Star bartender Bob Peters is live streaming his Mixology Lab class from Earl’s Grocery at 2:30 p.m. on Saturday on Facebook.
It’s the beginning of a massive shift that you’ll see in local media (it’s already well underway on a national level).
I asked Bob about his expectations and he said, “I’m hoping for 1,000 views in the first 48 but I really have no idea what will happen. It might be 200. I would still be honored with that amount of views. This is basically a giant, fun experiment.”
He’ll easily hit this.
If you’re an exceptional content creator like Bob Peters, why do you need TV? Answer: You don’t. For free, Bob can now develop programming directly for Facebook (which of course has a massive built-in audience). Oh, and it’s live.

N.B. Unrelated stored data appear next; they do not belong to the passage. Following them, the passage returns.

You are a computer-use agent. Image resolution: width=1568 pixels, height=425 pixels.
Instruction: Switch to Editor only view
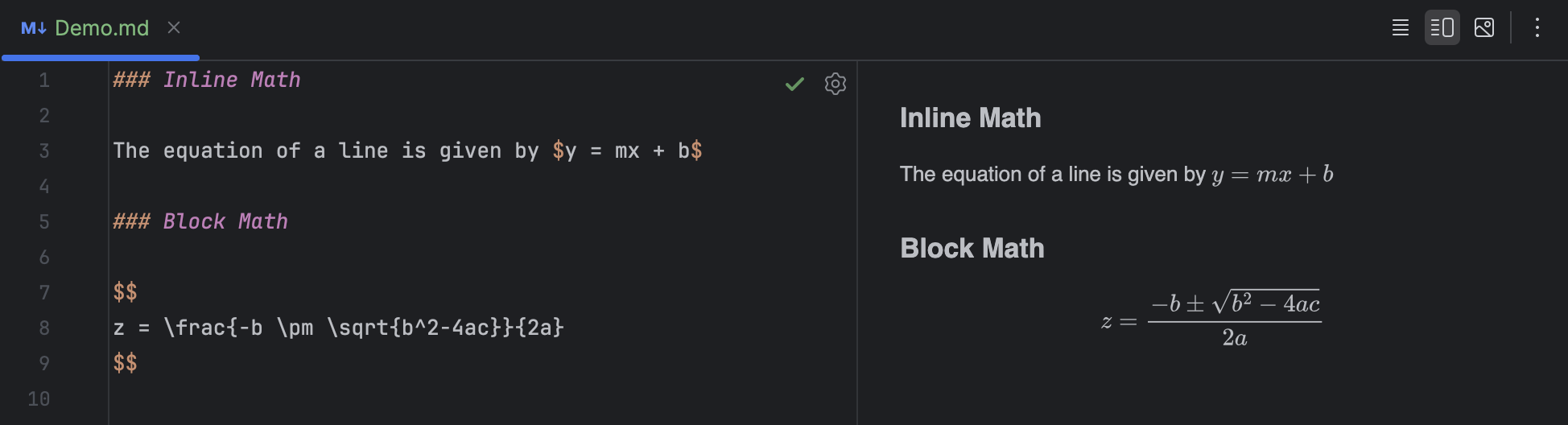1401,28
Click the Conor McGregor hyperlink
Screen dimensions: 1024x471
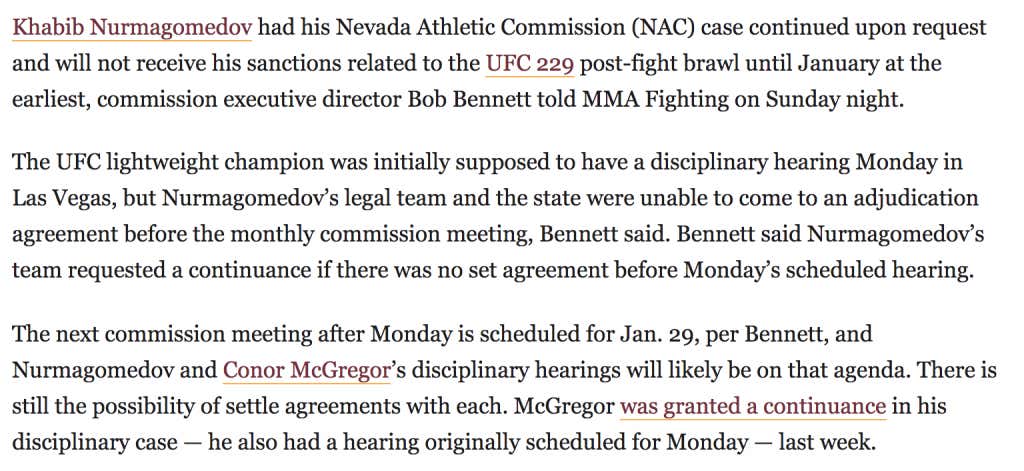[305, 370]
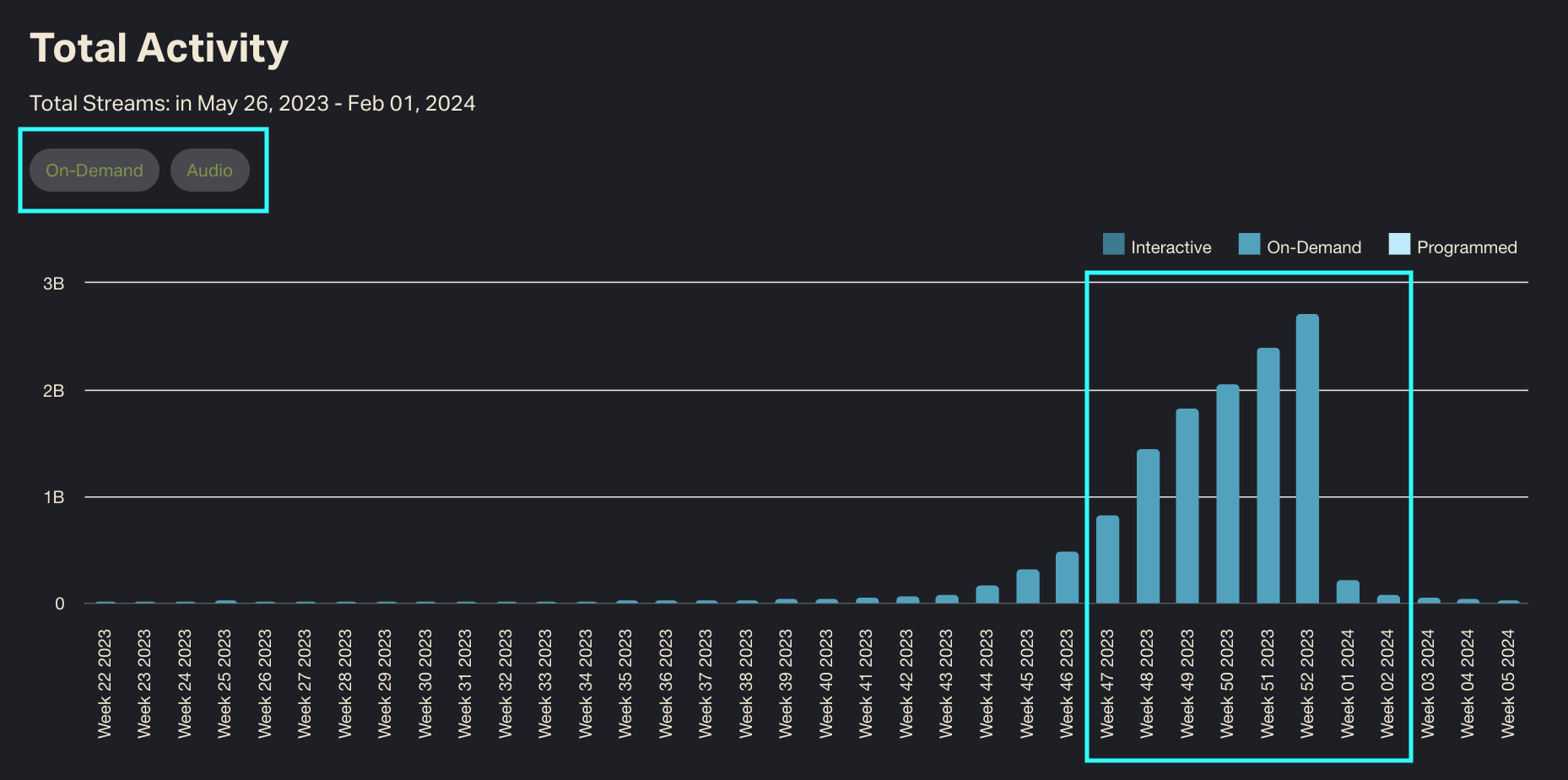Click the Audio filter chip

click(x=209, y=171)
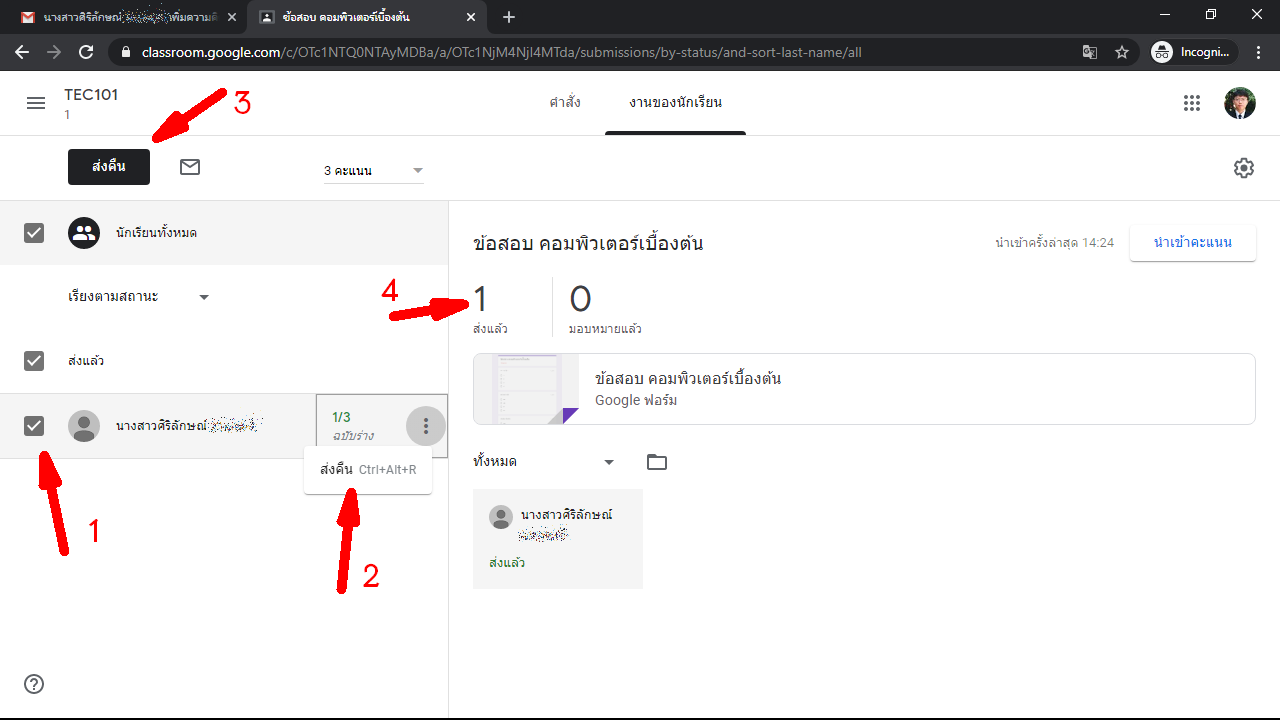
Task: Click the browser reload icon
Action: (86, 52)
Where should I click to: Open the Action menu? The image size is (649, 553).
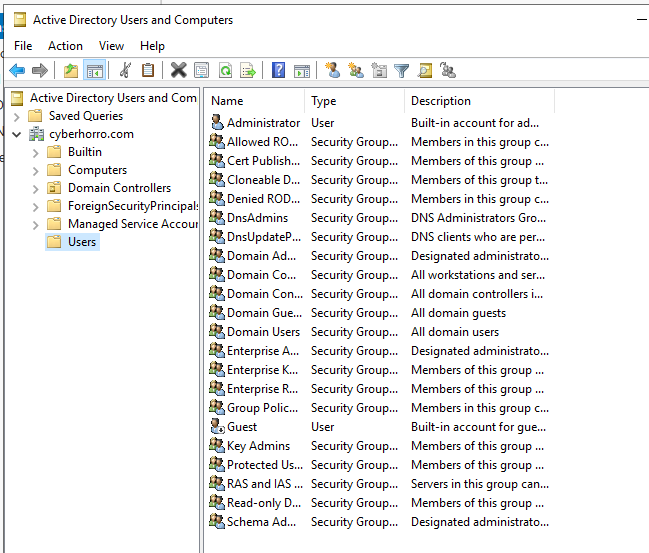tap(65, 46)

Bob announced this via awkward selfie-style on Facebook Live and that video has already received over 1,400 views.
Distribution has become a commodity.
You read about cord cutting. You read about how TV is dying. And although you think that you only experience the death of local TV when you cancel your cable and supplement it with Netflix, you can actually feel this death all around you if you look closely enough.
For example, we put a 30-second clip of a prosthetic hand from OrthoCarolina on Instagram last week. It’s not a viral video in the least – sure, it’s interesting, but it’s not a link that goes nuts on Facebook and nobody emails Instagram URLs. It’s just a good piece of video content.
This Agenda prosthetic hand Instagram video has received over 26,000 views. That’s more than the average morning news viewership on WCNC (19,400), WCCB (7,700) and WJZY (1,700). Read that again and you can see why local TV execs might be viewing our Agenda job board.
I’d also argue that the quality of that video view is much better that TV – there is no Instagram DVR and nobody puts Instagram video on in the background as they’re cooking.
Tomorrow’s media programming is being born today and it often seems small – a quick prosthetic hand video on Instagram and live cocktail class – but it’s not.
It takes a while for business models to catch up to consumption habits, but they will. Political advertising and automotive advertising (two major profit drivers for local television) will shift from television to online, it’s just a matter of when. The big winners will be Facebook, Google and content creators.
Cheers, Bob. You’re not just crafting a delicious tequila-based punch, you’re actually crafting the future of media.